There are many tools to try to identify duplicate files, including rdfind, duff, fdupes, and hardlink, as well as several others. It is also possible to use rsync --link-dest=... to solve this problem where the layout of the directories is also identical. All of these tools come with their own idea about how to solve the problem: some only want to list the duplicates, some want to remove one of the duplicate files, and some give the option to hardlink them. And they all make their own assumptions about what is important.

However one limitation they have in common is that checksumming the files -- by far the most expensive part of the task, especially on a slower (eg, USB2) external hard drive -- is an integral part of the tools operation. Which means that if you want to do a "dry run" (list changes) and then a "live run" (actually combine files), you end up waiting for for the checksum calculations to happen twice for no good reason. On one attempt with rdfind (which is proud of how much faster it is than the alternatives), after 30+ minutes of elapsed time, and 15 minutes of CPU time, I still did not have any results on the dry run over 10,000 files (of which about 9,000 are in pairs of common files). Obviously this is mostly due to the slow external hard drive. But the idea of waiting at least that long twice (once for the dry run, and once the live run) was very unappealing.

To avoid calculating the checksums twice, I dusted off an approach I have used a few times before, including to recover from iBooks stealing all my eBooks. Use find and md5sum to calculate the checksums first and save those to a file, then use a separate script to analyse those checksum files and look for identical files -- and optionally hard link them together. It is a very naive approach -- assuming any identical file is both not hard linked yet, and should be hard linked now. And it ignores considerations of file owners/groups, file permissions, file timestamps, etc -- basically assuming that the files with the same content originated from exactly the same place, and were copied preserving the original timestamps and permission, such as in my photo card backup example above.

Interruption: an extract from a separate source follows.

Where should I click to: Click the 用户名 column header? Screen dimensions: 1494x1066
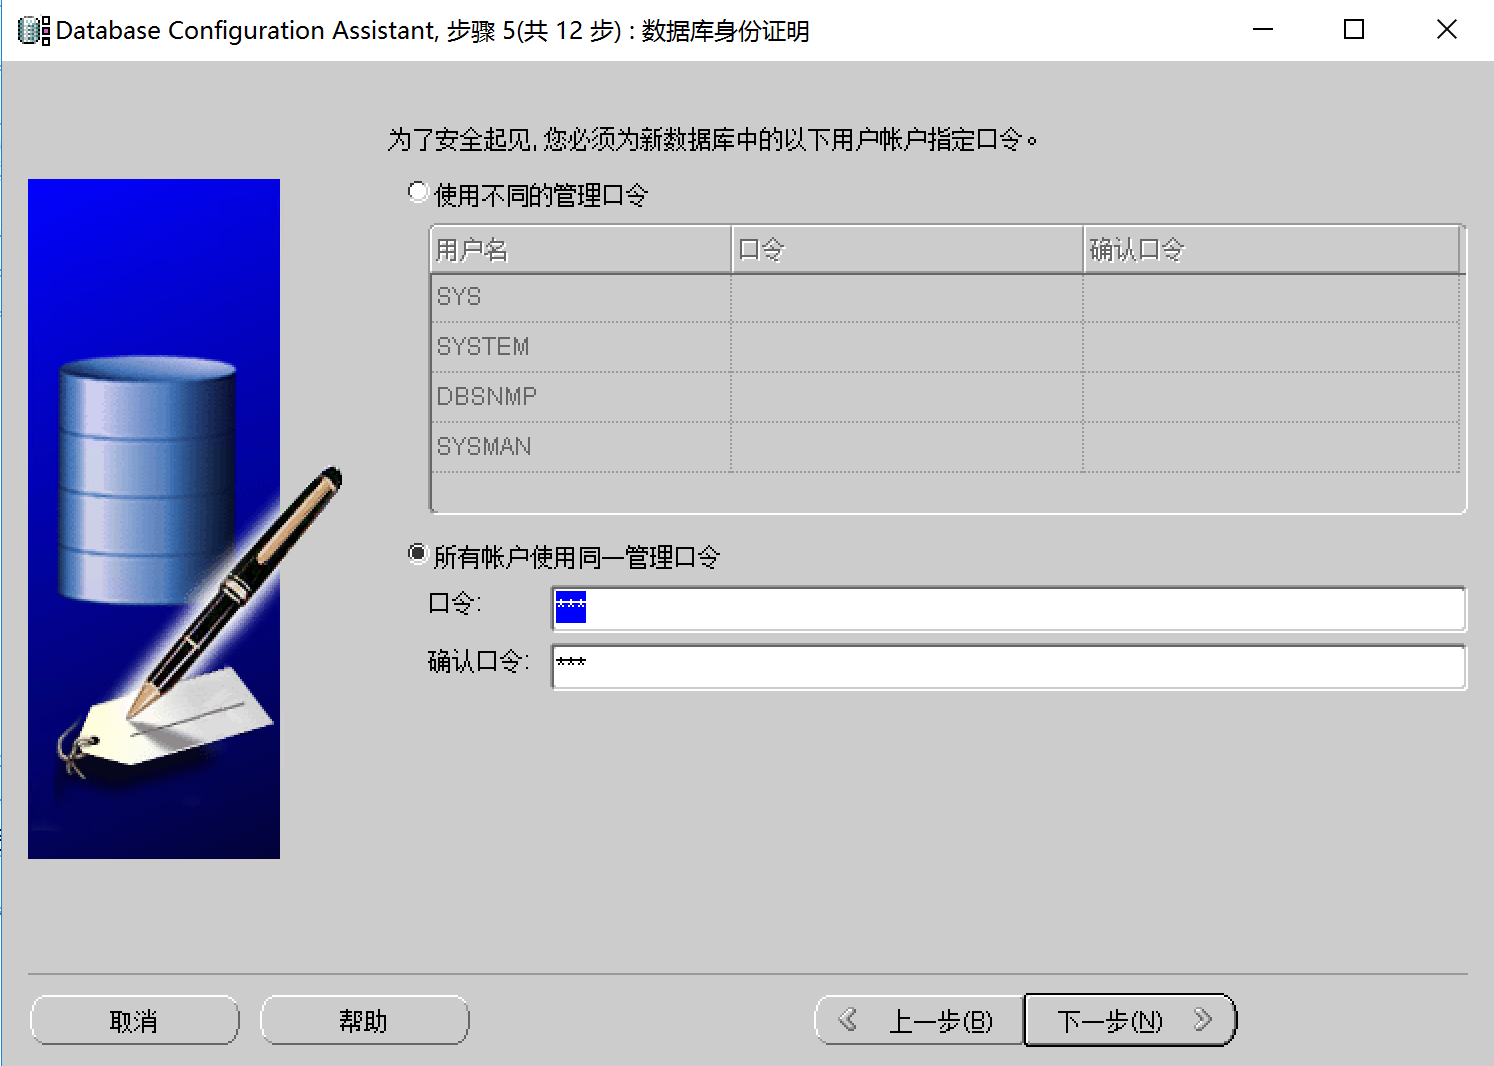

The basic idea is to calculate the checksums, perhaps leaving it running overnight:

find /backup/photos/bycard -type f | xargs md5sum | tee /tmp/photos-by-card.md5sum
find /backup/photos/bydate -type f | xargs md5sum | tee /tmp/photos-by-date.md5sum

Then see if there are common files that would be linked:

cut -f 1 -d ' ' /tmp/photos-by-*.md5sum | sort | uniq -c | grep -v "^ *1 "

which identifies md5sums represented by more than one file. And also a "dry run" of the naive linking script:

lnsame /tmp/photos-by-card.md5sum /tmp/photos-by-date.md5sum

Perhaps followed by spot checking some of the files really are identical by hand -- ls -il, diff, etc.

When you are happy that the analysis makes sense, a live hardlinking can be done with:

GO=1 lnsame /tmp/photos-by-card.md5sum /tmp/photos-by-date.md5sum

ie, by setting the environment variable GO, to tell it to really make the changes.

The lnsame script is a trivial perl script that simple parses the md5sum output into a hash arranged by md5sum, and then proposes to link any sets of files with the same md5sum together, picking an arbitrary one (first out of the hash) to be the inode (and hence file owner/group/permissions/timestamp) to surive. It is definitely not suited for all purposes. But where it is, the opportunity to only calculate the checksums once can be invaluable.

(Note that at present the perl only understand the GNU style md5sum output; it could fairly easily be extended to also understand the BSD style md5 output, and optionally other checksum formats.)

As a bonus with this approach, one can repeat the find/xargs md5sum after the linking, in each file tree, and then compare those with the md5sum checksums before linking, to gain some reassurance that nothing went missing. Most of the other tools simply require either trusting that they worked properly, or a third checksum pass before hand to have something to compare with.